** START Source document **
The Spectacular Brixton Light Festival, Revisited

by | Sep 8, 2023 | Arts and Culture, Brixton, Johannesburg, Music/Festivals | 10 comments

Last weekend I attended the Brixton Light Festival (hereafter referred to as the BLF) for the second consecutive year. I wrote a comprehensive post about the BLF last year, so in the days leading up to this year’s event I thought maybe I wouldn’t need to write another post. Ha! I was wrong.

Brixton Tower lit up for BLF
Brixton Light Festival: The only night of the year when our iconic TV tower (along with all the trees in Kingston Frost Park) gets lit up like a lava lamp.
Tekwana performance at the Brixton Light Festival
Artist David Gara (back to the camera) exhibits his incredible sailing ship sculptures as part of an avant-garde puppeteer performance — more on this in a minute. In the background is a lit-up sacred ibis sculpture by Alistair Findlay of Lilian Road Studios.

I’ve put off writing this post all week because the BLF made my brain explode. There is no way I can cover all the amazing things I saw and experienced. And I didn’t even see and experience everything because there was just too much; the festival spanned several days and included at least 280 artists. No to mention that most of the festival happens in the dark and is beyond challenging to photograph — I often put my camera down and just stared in wonder at what happened around me.

Blurry photo of dove puppet at the Brixton Light Festival
The majority of the 2,000 images I shot during the festival look like this.
** END Source document **
▶ _What to work on_: Write out the passage of the Brixton Light Festival post between "I’ve put off" and "happened around me.", inclusive. The items that follow have no connection to the post about the Brixton Light Festival.
** START Information shown **
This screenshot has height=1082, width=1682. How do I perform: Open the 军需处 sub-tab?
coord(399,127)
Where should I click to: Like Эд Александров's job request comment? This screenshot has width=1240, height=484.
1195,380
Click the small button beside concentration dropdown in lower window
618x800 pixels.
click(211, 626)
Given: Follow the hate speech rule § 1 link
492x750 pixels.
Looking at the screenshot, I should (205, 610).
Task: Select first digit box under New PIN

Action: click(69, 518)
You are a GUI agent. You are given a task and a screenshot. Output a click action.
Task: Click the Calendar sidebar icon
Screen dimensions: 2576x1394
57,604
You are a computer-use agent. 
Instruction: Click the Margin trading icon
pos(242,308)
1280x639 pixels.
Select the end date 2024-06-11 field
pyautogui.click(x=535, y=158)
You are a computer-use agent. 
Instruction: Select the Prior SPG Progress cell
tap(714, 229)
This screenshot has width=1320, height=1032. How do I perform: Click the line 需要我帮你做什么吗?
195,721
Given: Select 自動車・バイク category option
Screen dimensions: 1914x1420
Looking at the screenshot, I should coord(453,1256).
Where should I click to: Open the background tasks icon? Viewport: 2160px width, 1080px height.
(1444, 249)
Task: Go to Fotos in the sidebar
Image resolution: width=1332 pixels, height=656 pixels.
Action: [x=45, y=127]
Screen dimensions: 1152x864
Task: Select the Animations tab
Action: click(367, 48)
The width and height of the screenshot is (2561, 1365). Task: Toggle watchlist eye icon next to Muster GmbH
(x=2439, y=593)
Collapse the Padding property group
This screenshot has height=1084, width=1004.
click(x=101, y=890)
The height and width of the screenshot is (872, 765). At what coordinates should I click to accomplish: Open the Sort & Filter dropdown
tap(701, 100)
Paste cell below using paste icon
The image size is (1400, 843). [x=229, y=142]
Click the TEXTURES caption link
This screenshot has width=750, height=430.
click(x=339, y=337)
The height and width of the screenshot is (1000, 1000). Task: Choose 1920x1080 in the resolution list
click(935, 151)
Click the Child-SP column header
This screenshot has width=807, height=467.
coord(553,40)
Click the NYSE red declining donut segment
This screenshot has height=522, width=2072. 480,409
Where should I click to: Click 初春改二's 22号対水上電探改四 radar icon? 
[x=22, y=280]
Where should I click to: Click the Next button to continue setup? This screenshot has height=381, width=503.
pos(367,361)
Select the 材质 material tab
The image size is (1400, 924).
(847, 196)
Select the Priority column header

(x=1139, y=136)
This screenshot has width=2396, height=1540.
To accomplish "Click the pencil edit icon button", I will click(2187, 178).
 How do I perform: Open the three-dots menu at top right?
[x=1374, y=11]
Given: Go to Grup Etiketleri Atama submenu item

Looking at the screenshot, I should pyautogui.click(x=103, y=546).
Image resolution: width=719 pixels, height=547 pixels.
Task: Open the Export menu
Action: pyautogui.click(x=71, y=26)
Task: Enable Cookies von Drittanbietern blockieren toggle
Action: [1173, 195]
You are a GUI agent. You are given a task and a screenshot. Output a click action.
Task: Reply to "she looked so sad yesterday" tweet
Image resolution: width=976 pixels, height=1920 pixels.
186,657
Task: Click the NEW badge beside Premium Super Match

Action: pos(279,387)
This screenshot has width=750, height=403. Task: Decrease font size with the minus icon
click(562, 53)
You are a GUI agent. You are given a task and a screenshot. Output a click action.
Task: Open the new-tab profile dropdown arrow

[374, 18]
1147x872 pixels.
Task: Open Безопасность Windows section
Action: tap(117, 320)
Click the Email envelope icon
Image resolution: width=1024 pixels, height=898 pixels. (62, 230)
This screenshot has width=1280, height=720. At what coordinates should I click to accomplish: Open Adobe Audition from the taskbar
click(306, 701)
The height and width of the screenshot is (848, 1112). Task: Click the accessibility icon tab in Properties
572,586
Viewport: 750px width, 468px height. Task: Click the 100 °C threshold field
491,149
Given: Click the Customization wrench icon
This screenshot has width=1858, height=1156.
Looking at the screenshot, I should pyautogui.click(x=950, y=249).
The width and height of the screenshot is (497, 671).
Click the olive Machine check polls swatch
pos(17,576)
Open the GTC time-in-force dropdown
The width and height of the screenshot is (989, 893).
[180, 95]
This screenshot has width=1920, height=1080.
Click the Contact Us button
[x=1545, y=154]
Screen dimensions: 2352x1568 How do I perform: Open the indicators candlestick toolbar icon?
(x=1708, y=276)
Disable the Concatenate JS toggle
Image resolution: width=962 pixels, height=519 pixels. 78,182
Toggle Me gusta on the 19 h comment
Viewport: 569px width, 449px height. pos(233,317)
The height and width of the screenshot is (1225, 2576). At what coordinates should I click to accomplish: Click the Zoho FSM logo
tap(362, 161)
** END Information shown **
▶ _Task result_:
I’ve put off writing this post all week because the BLF made my brain explode. There is no way I can cover all the amazing things I saw and experienced. And I didn’t even see and experience everything because there was just too much; the festival spanned several days and included at least 280 artists. No to mention that most of the festival happens in the dark and is beyond challenging to photograph — I often put my camera down and just stared in wonder at what happened around me.